Chwycił ją za rękę i zaprowadził na drugi koniec mieszkania, gdzie nie zapalając światła otworzył drzwi, zza których wylał się inny migotliwy blask. Jednak w przeciwieństwie do salonu źródłem ognia nie był tu kominek, a kilkadziesiąt dużych, masywnych świec rozstawionych w całej łazience. Łazience w której jedynym sprzętem było duże jacuzzi. Stał też niewielki stołek z butelką szampana w kuble z lodem.
I choć łazienka i przygotowanie robiły niesamowite wrażenie, to spojrzała na niego z wyrzutem:
Nie za szybko chcesz żebym się rozebrała?
Absolutnie nie chcę, żebyś się rozbierała. - odparł spokojnie.
No w ubraniu raczej do wanny nie wskoczę.
Też tego nie oczekuję. Po prostu ja cię rozbiorę… - kończąc zdanie zbliżył się do niej i usta znów się spotkały.
Nie przerywając pocałunku jego dłonie zaczęły rozpinać jej bluzkę. Nim sama sięgnęła po guziki jego koszuli sama miała swoją rozpiętą. Nie śpiesząc rozpinała jego guziki jeden po drugim, a w tym czasie jego dotyk, już pod bluzeczką, dotarł do jej pleców. Niezwykle sprawnie (jak na mężczyznę) rozpiął obie haftki jej stanika i zaczął ściągąć z niej bluzkę razem ze stanikiem.
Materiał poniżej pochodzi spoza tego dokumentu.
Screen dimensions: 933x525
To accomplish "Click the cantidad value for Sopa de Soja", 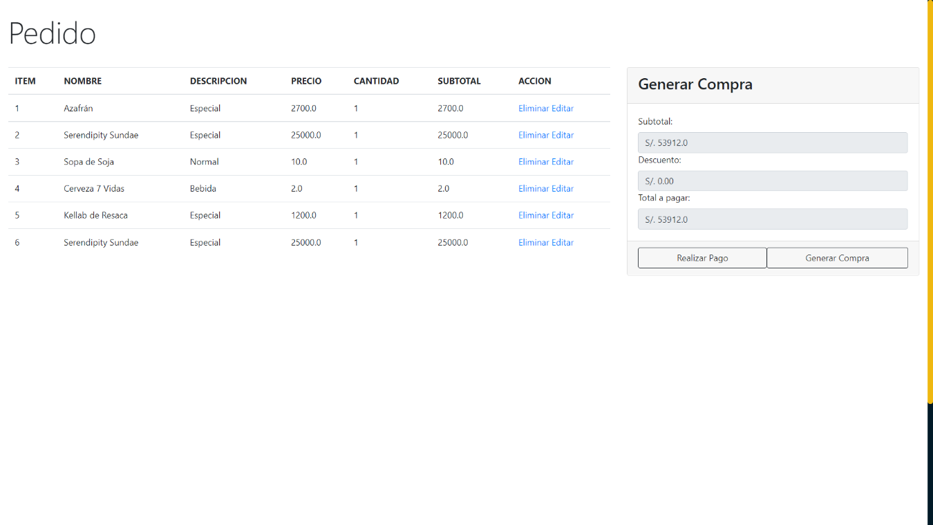I will tap(356, 162).
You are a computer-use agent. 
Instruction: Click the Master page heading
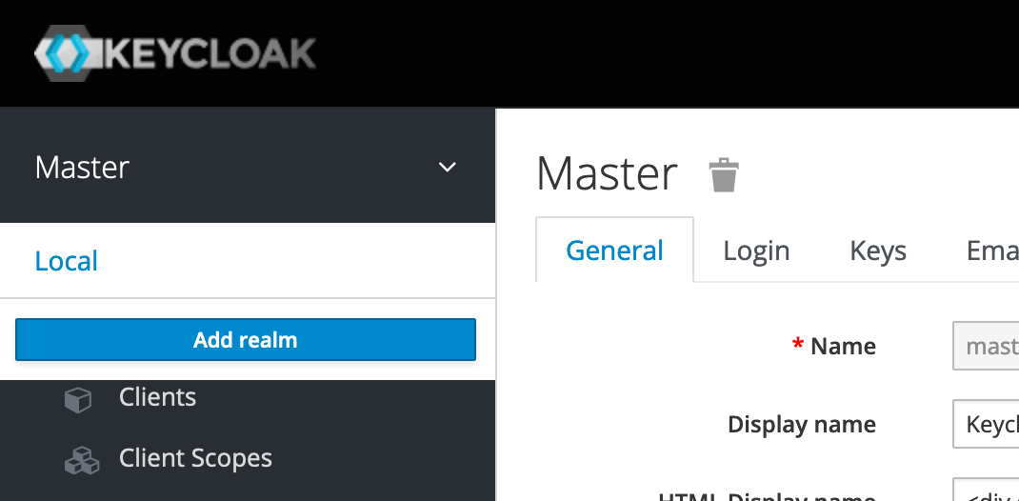(x=607, y=173)
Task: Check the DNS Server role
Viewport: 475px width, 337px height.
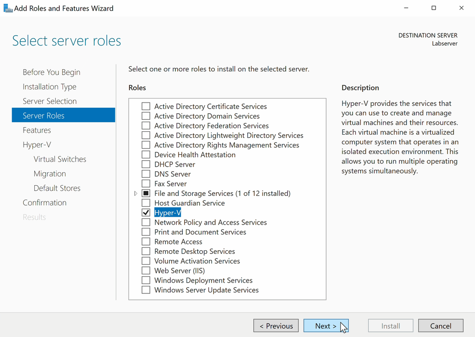Action: tap(146, 174)
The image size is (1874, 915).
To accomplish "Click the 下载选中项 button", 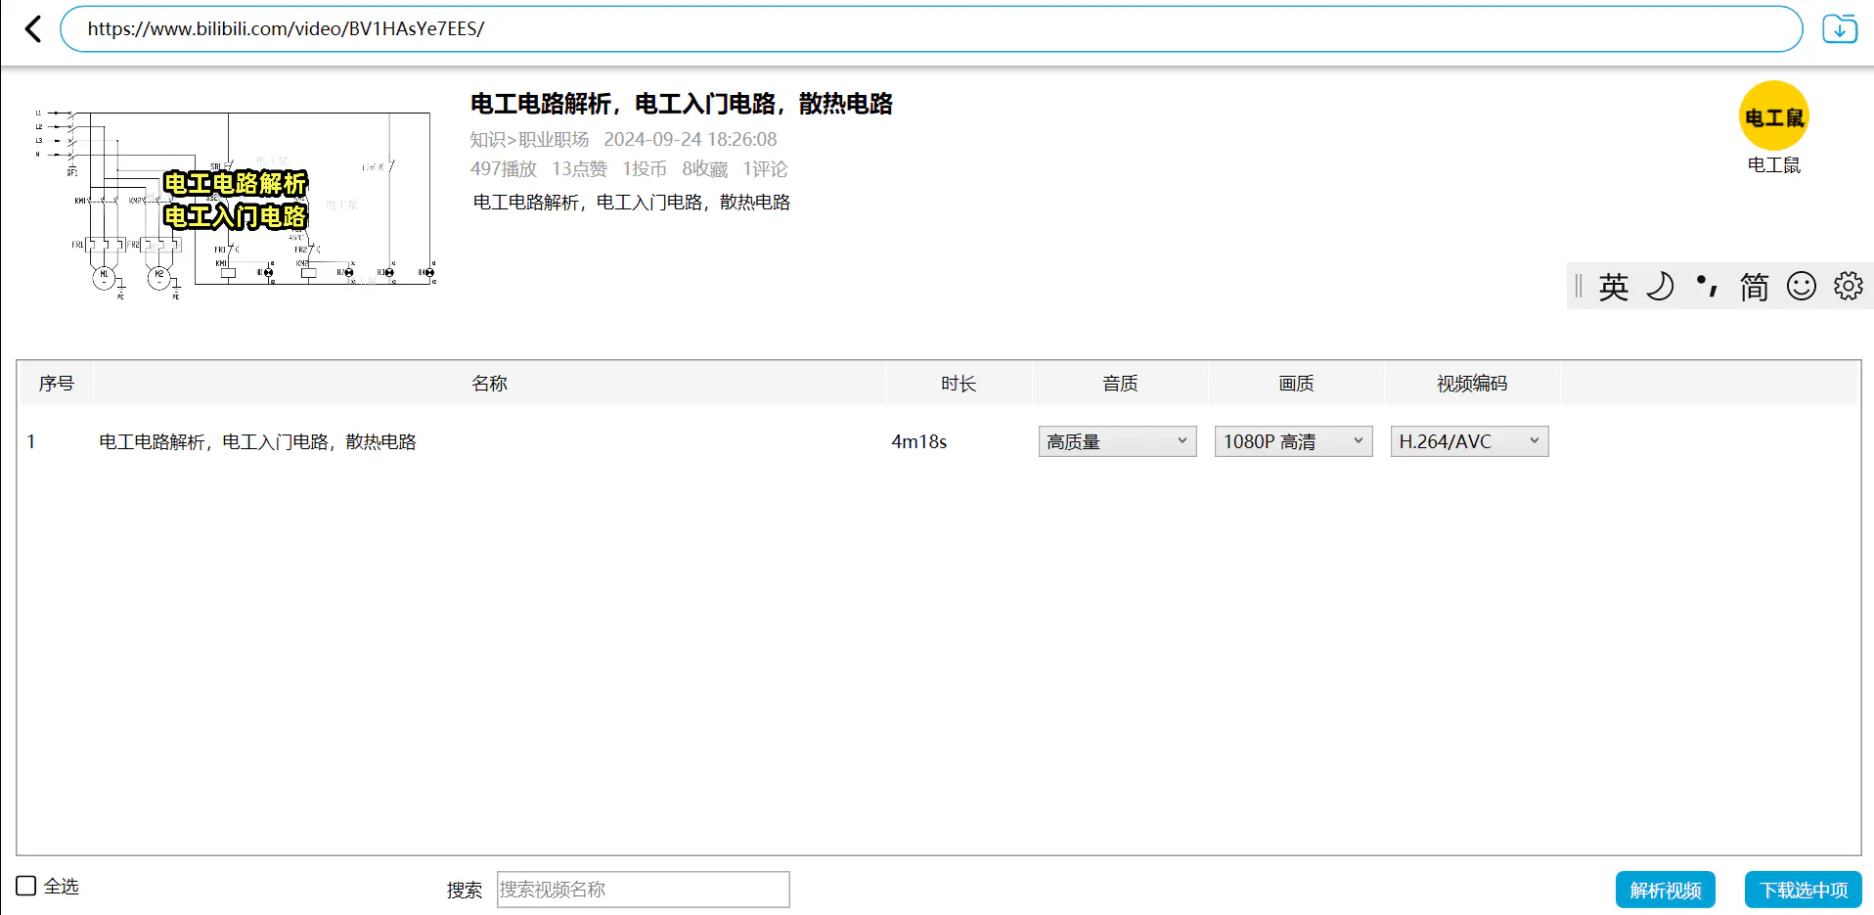I will click(1803, 890).
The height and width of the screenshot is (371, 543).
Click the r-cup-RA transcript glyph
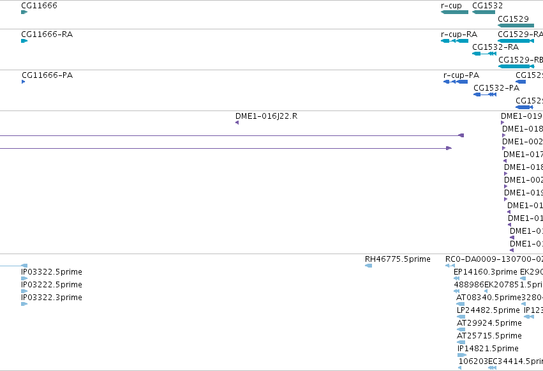coord(454,41)
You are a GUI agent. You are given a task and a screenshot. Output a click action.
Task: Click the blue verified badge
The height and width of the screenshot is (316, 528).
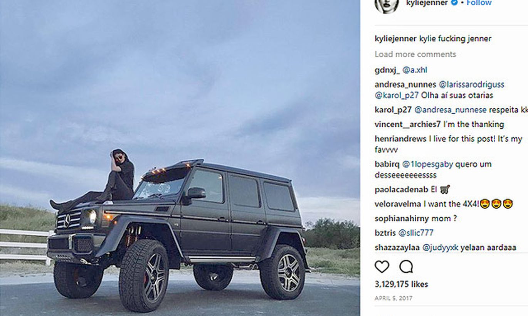pos(454,3)
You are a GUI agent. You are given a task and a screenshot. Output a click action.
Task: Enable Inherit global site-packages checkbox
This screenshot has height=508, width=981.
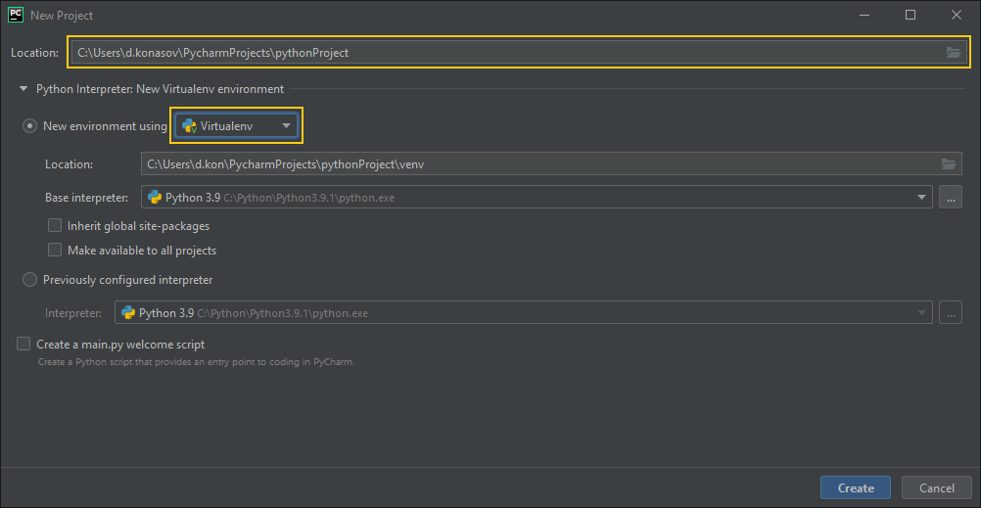click(55, 225)
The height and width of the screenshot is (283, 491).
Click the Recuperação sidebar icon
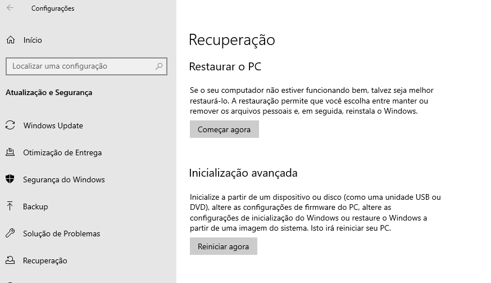point(10,260)
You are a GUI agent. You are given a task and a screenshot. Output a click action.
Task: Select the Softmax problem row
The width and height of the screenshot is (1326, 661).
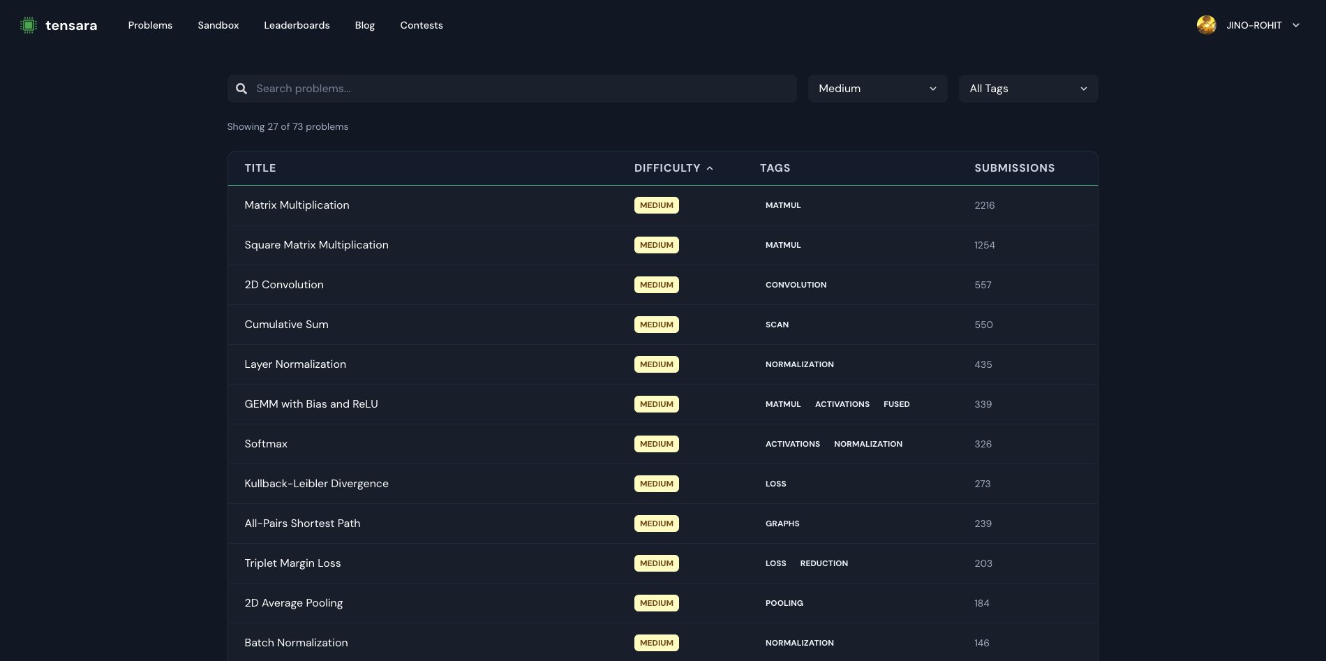click(x=266, y=444)
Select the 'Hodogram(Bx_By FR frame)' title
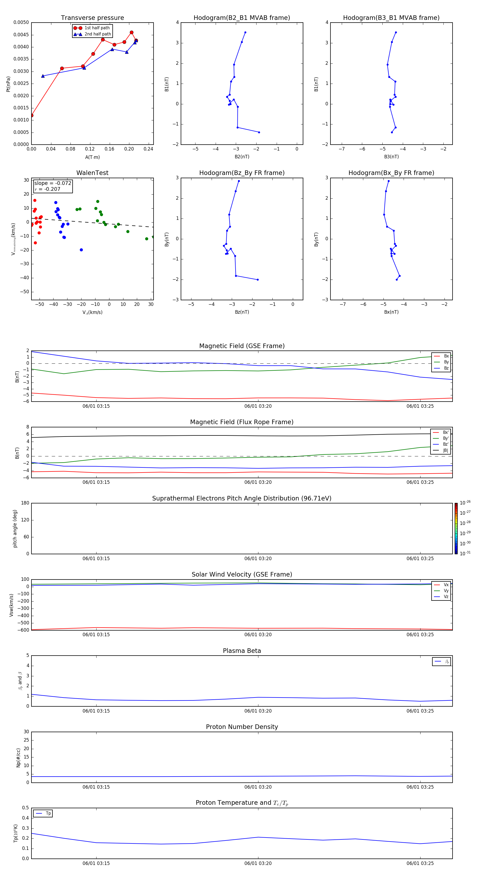 [x=391, y=173]
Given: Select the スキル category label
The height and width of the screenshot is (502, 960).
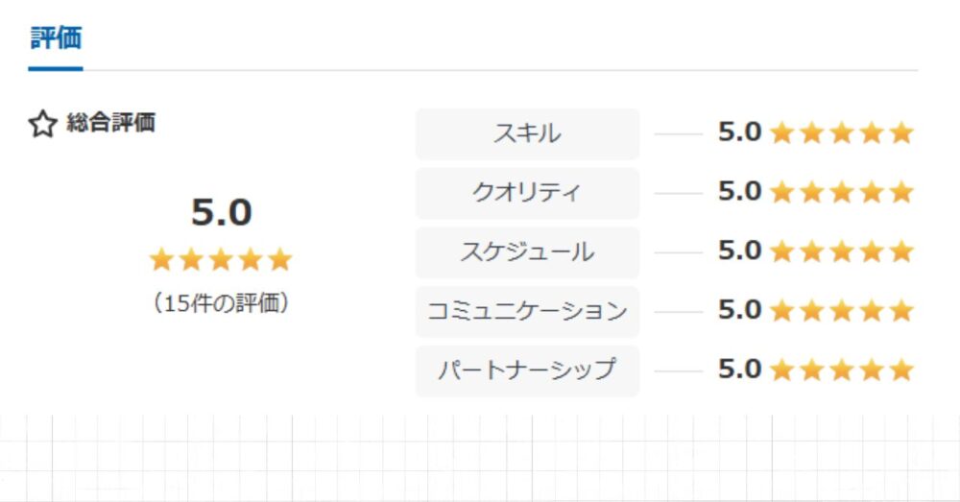Looking at the screenshot, I should point(527,134).
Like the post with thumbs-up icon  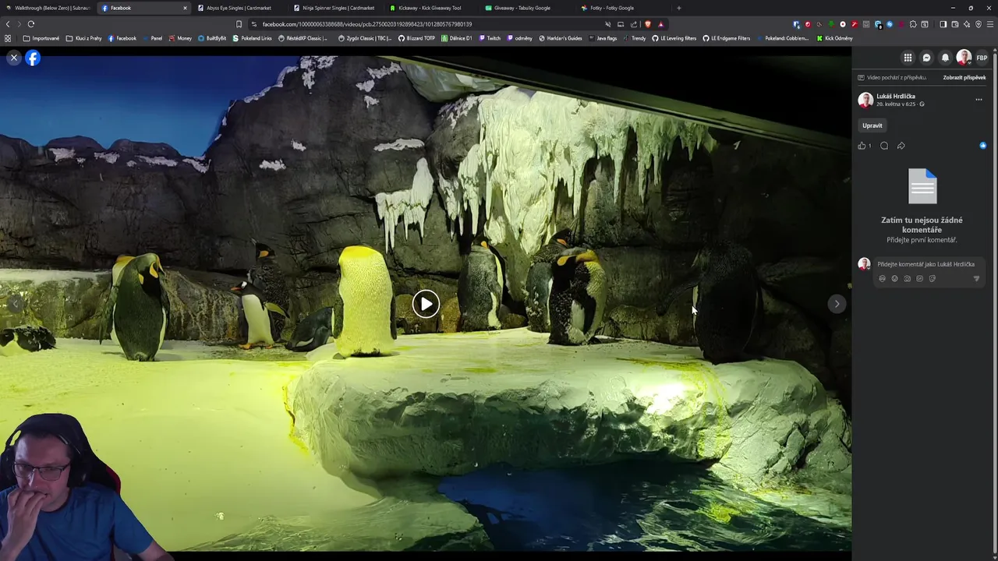[x=862, y=146]
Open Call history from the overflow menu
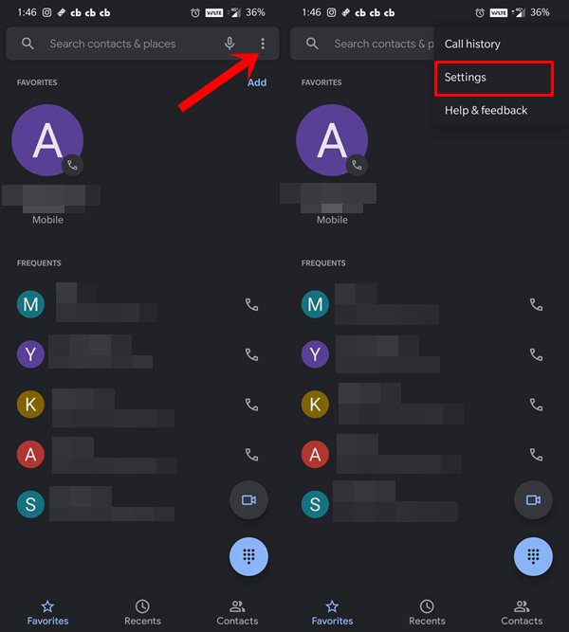The image size is (569, 632). (472, 44)
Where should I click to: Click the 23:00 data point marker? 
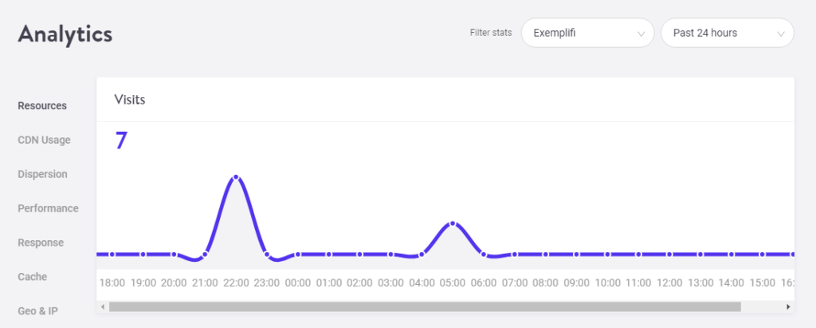pos(267,255)
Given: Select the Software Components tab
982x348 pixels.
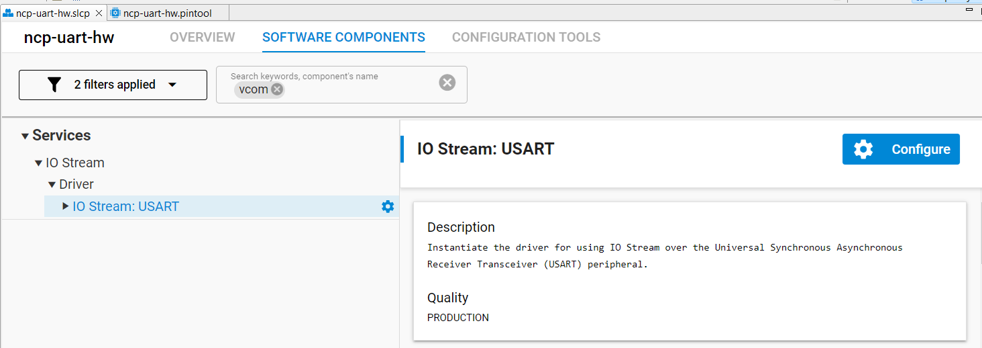Looking at the screenshot, I should pyautogui.click(x=343, y=38).
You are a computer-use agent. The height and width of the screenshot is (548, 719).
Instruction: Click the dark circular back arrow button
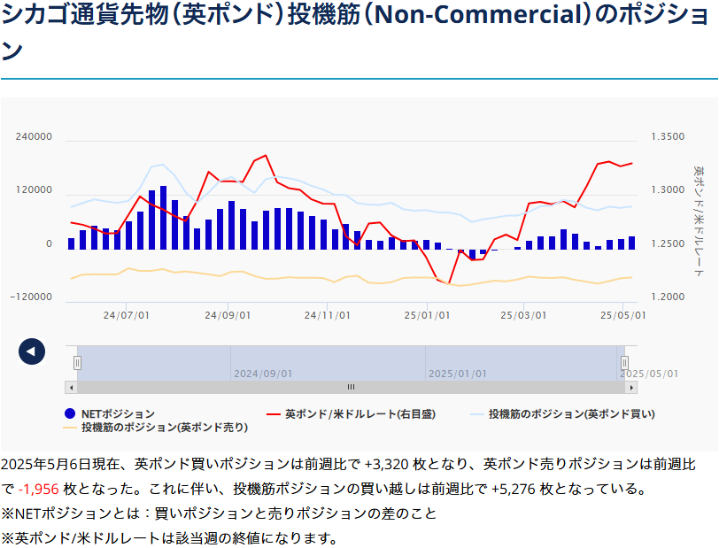(31, 351)
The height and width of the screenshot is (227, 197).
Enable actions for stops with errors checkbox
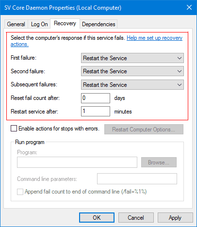point(14,129)
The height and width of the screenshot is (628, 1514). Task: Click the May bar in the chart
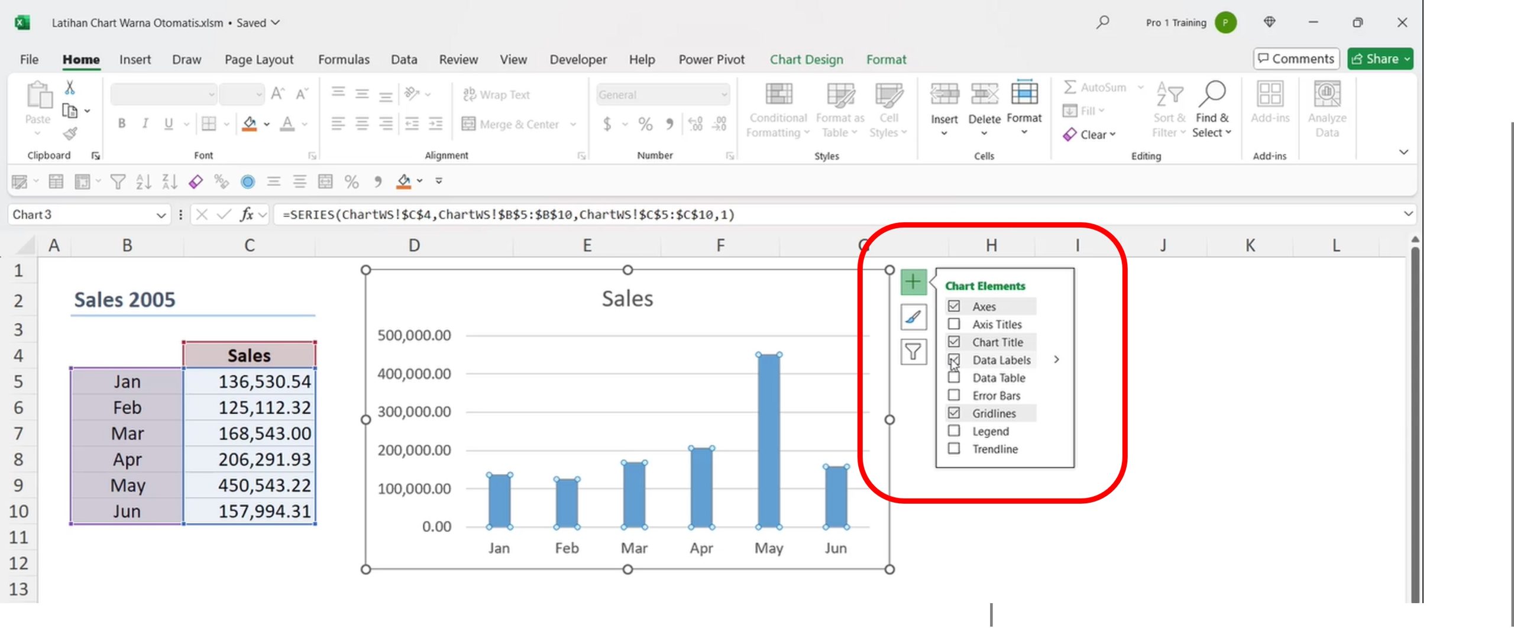pos(768,440)
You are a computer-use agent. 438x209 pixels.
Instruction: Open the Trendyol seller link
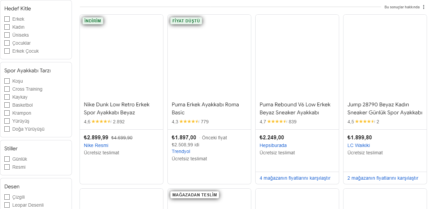click(181, 151)
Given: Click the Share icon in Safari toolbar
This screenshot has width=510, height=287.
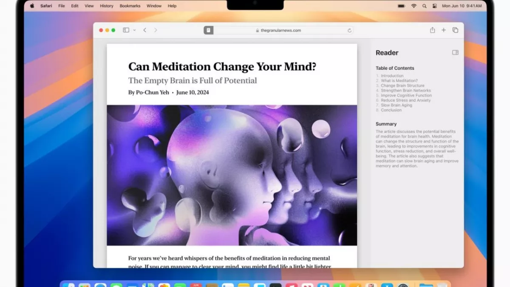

Rozsądek chciał go powstrzymać, ale jej ruchy już były opanowane przez podniecenie, więc nie protestowała. Bez bluzki szybko rozpięła jego koszulę i się wtuliła w niego. Jeszcze dzień wcześniej ich dotyk był bardzo ograniczony i formalny - uścisk dłoni, buziak w policzek. Podanie płaszcza, minięcie w drzwiach. Nawet trzy godziny wcześniej nie podejrzewała, że będzie stała w jego łazience i półnaga przytulała do jego torsu.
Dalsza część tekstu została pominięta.